Tentative de coup d'État aux Comores

Texte rédigé par l'équipe de Perspective monde

Said Mohamed Djohar

De retour aux Comores, le mercenaire français Bob Denard prend le contrôle du gouvernement et envoie le président Said Mohamed Djohar en exil. Ce coup de force entraîne une intervention de troupes d'élite françaises qui neutralisent rapidement les rebelles.

En septembre 1995, le mercenaire Bob Denard effectue un retour aux Comores où il a joué un rôle important à la tête de la garde présidentielle entre 1978 et 1989. Maintenant âgé de 66 ans, il débarque dans le port de Moroni, aux Comores, avec l'intention de renverser le gouvernement. Sa trentaine d'hommes se déploient rapidement dans la ville avant que les forces de sécurité ne réagissent. Le gouvernement est paralysé et le président Saïd Mohamed Djohar arrêté et mis en accusation pour mauvaise gestion et détournement de fonds. Même s'il reste dans l'ombre, Denard exerce le pouvoir. Il organise immédiatement un plan de résistance en cas d'intervention française. Le capitaine Ayaiba Combo prend la direction d'un comité militaire de transition et revendique la responsabilité pour le coup d'État. Le président français Jacques Chirac condamne sévèrement ce geste et demande la mise sur pied d'un plan pour reprendre le contrôle des îles. Une frégate avec 200 membres est envoyée dans l'océan Indien pour cueillir de l'information, tandis qu'une force d'invasion de 400 marines est organisée. L'opération militaire « code Azalée » est lancée le 3 octobre contre les mercenaires de Denard et ses 300 alliés. En quelques heures, Denard et ses hommes sont encerclés dans les baraques militaires à Kandani. Réalisant que toute résistance est futile, ils se rendent le lendemain. Tous seront ensuite envoyés en France pour être jugés. L'intervention française ne met cependant pas fin aux troubles dans les Comores qui seront secouées en 1997, 2000 et 2001 par des coups d'État et des rébellions.

Dans les médias...


Mireille Duteil, « Comores : le dernier baroud »

«...Pourquoi Paris a-t-il décidé d'intervenir dans ces « îles de la Lune », comme les appelaient poétiquement les anciennes cartes arabes ? « L'initiative de Denard était intempestive. Il n'a pas compris que le temps des baroudeurs d'empire était révolu. Ces méthodes sont préjudiciables à l'image de la France. Car on la soupçonne toujours d'être « au parfum »», affirme, mi-figue mi-raisin, un observateur. En effet, les chefs des pays africains amis s'étaient émus du changement brutal de pouvoir à Moroni. Nombre d'entre eux avaient appelé Jacques Chirac en lui demandant de rétablir la légalité dans l'archipel. Il devenait difficile de ne pas intervenir. D'autant que Paris et les Comores sont liés, depuis 1978, par un accord de défense : pour respecter la légalité, le Premier ministre comorien, réfugié à l'ambassade de France, a donc écrit à l'ambassadeur, son hôte lui demandant l'intervention officielle de Paris. Des zones d'ombre demeurent toutefois dans cette affaire comorienne. Est-il possible que Denard le baroudeur ait monté son expédition sans que les services de renseignement français, à défaut du pouvoir politique, en aient été informés ? »
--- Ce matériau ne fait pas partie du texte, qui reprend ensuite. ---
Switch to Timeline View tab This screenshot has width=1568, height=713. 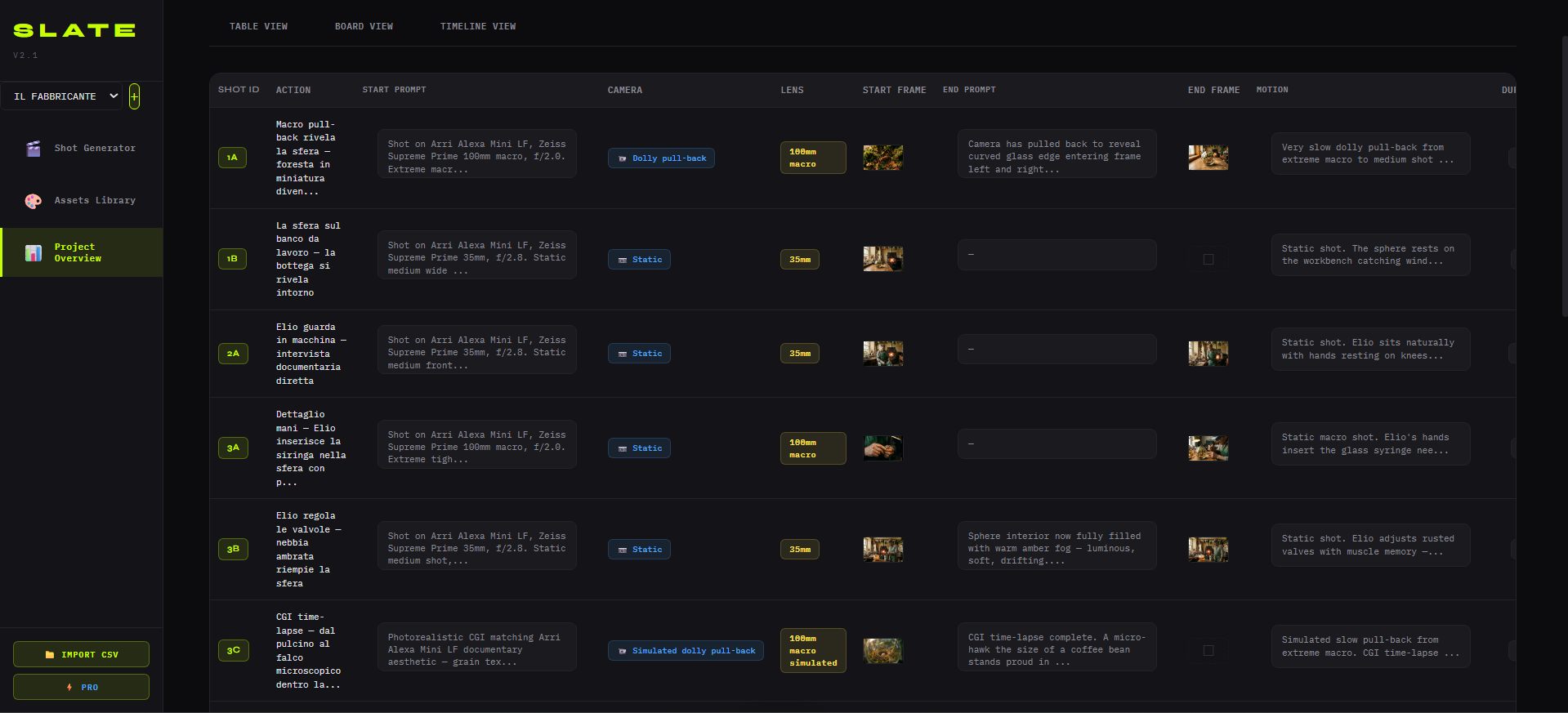478,27
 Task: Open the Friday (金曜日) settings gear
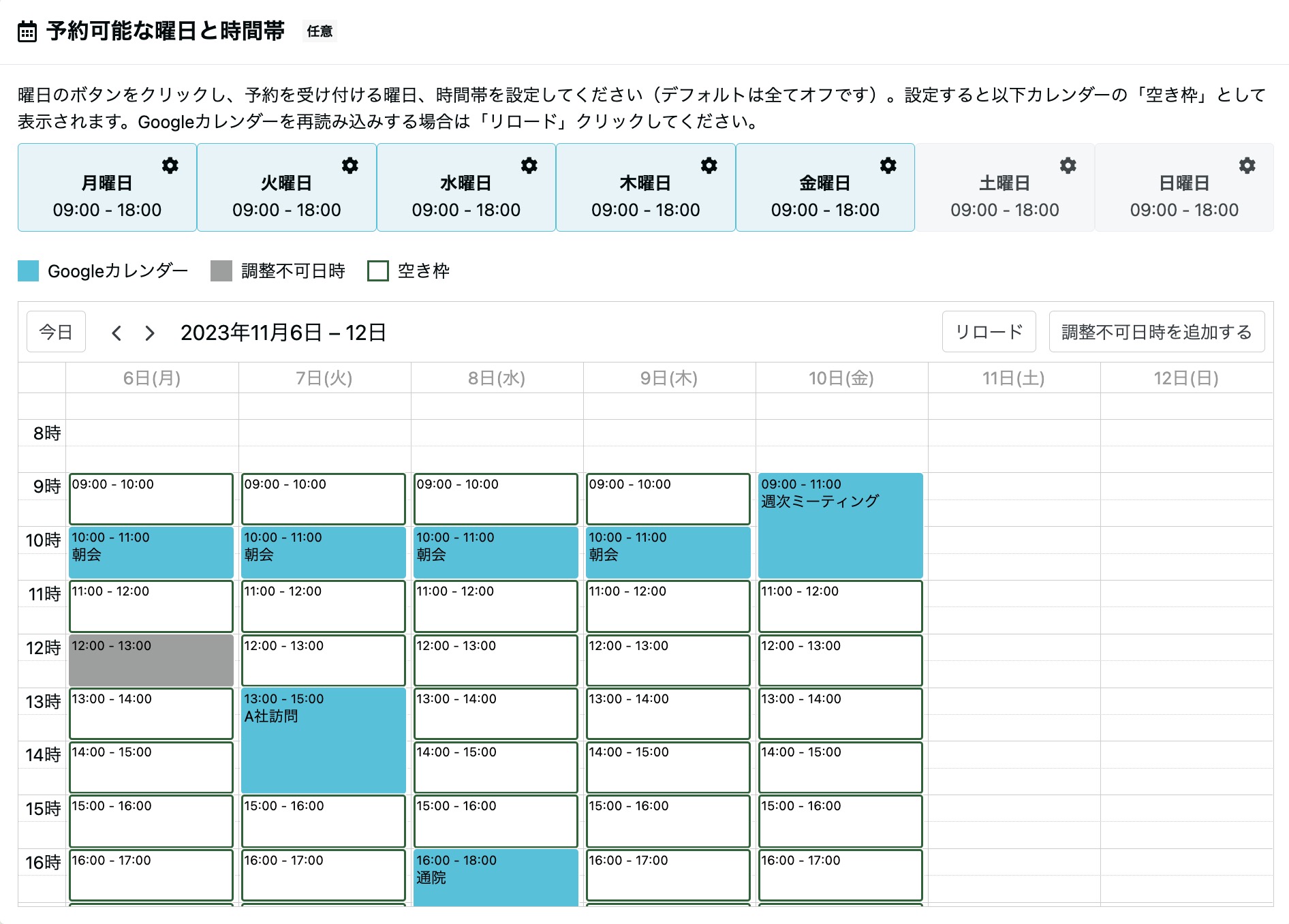click(x=888, y=166)
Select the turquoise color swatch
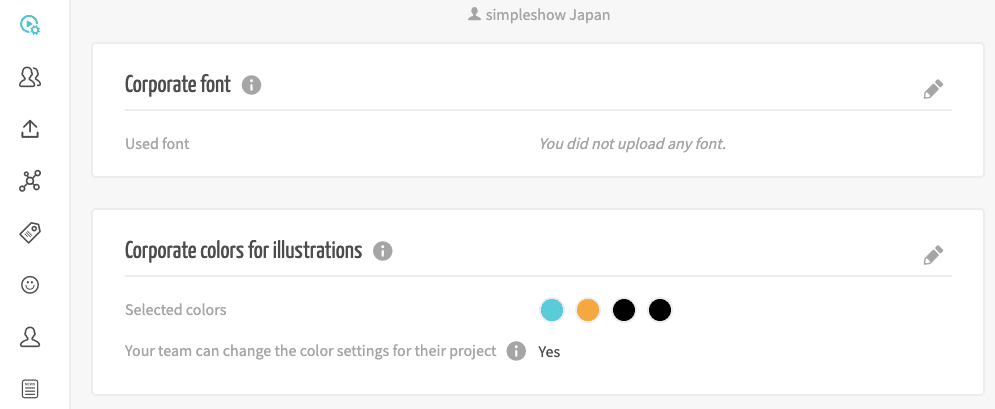Image resolution: width=995 pixels, height=409 pixels. pos(551,311)
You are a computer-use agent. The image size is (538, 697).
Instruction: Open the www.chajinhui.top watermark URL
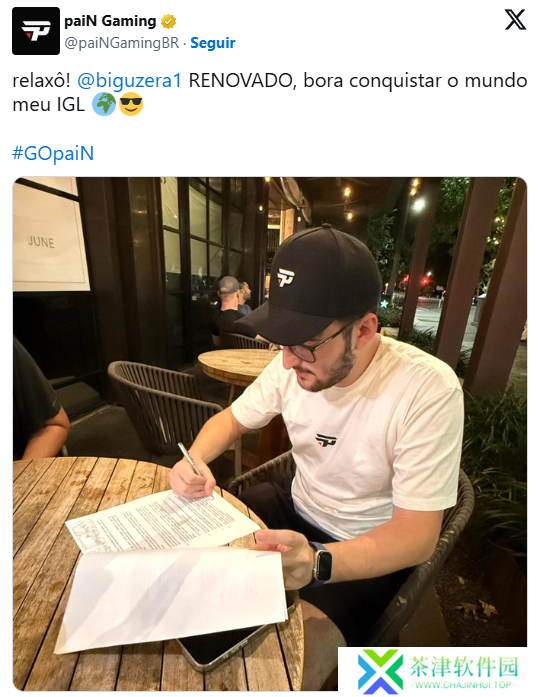pyautogui.click(x=463, y=685)
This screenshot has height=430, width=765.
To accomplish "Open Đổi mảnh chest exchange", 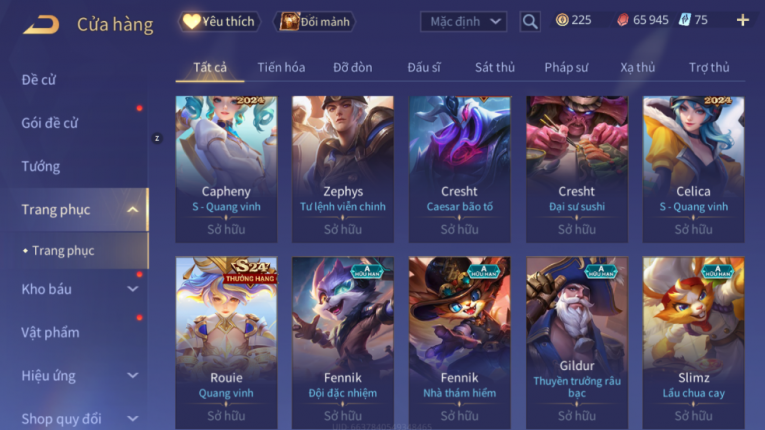I will tap(316, 21).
Le Point (France), 7 octobre 1995, p. 70.

Stephen Smith, « Paris, gendarme malgré lui de l'Afrique »

«...Aux Comores, la France a été, une fois de plus, rattrapée par son passé (néo)colonial. Sur les murs de Moroni, notamment ceux des mosquées, des graffitis très virulents dénoncent Bob Denard comme « agent », voire comme « la pute » de la France. Au regard du passé et habitués à une tutelle française sans faille sur l'archipel, les Comoriens étaient convaincus - jusqu'à hier matin, du moins.. - que le débarquement des mercenaires s'était fait avec le consentement de la France officielle. Ils n'étaient d'ailleurs pas les seuls à penser que rien ne pouvait se faire à Moroni sans que Paris ne soit au courant. Le monde entier s'est posé la question et nombre de fins limiers avaient déjà trouvé les « preuves » d'une nouvelle collusion entre le gouvernement français et « ses » chiens de guerre, lancés à la conquête de l'« île aux parfums ». La réalité, largement révélée par Bob Denard lui-même à un moment où il avait tout intérêt à « mouiller » la France, c'est que Paris ne contrôle plus grand-chose sur le continent. Entre deux opérations militaires, il n'y a pas d'attention suivie, aucune prospective ou « gestion » des crises décelées à temps. »

Libération (France), 5 octobre 1995, p. 3.

Georges Pierre, « L'Affreux »

«...C'est sans doute qu'à en avoir tant fait et tant vu Colonel Bob en savait un peu trop, aux marges des services secrets et des barbouzeries diverses, pour être inquiété. Sans doute aussi qu'on pensait, ou feignait de penser pour la tranquillité de l'âme et la sérénité des juges, que le Vieux finirait par raccrocher. Ou, comme l'on dit dans le jargon militaire, par décrocher. Les armes au râtelier, les souvenirs de guerre à la veillée, et Bob Denard en charentaises, vivant le reste de son âge en terre de Médoc à cultiver quelques honorables projets touristico-balnéaires. Il s'employa à le faire croire. Peut-être le crut-il vraiment lui-même. Mais, tant il est vrai que les héros ne meurent jamais, les mercenaires raccrochent rarement. Le voici de nouveau aux Comores, arrivé on ne sait comment, stipendié par on ne sait qui, venant y régler ses comptes ou y trouver le sien. Entre coup d'Etat et hold-up. Comme un dernier plaisir, dans un ultime bégaiement de sa propre histoire. »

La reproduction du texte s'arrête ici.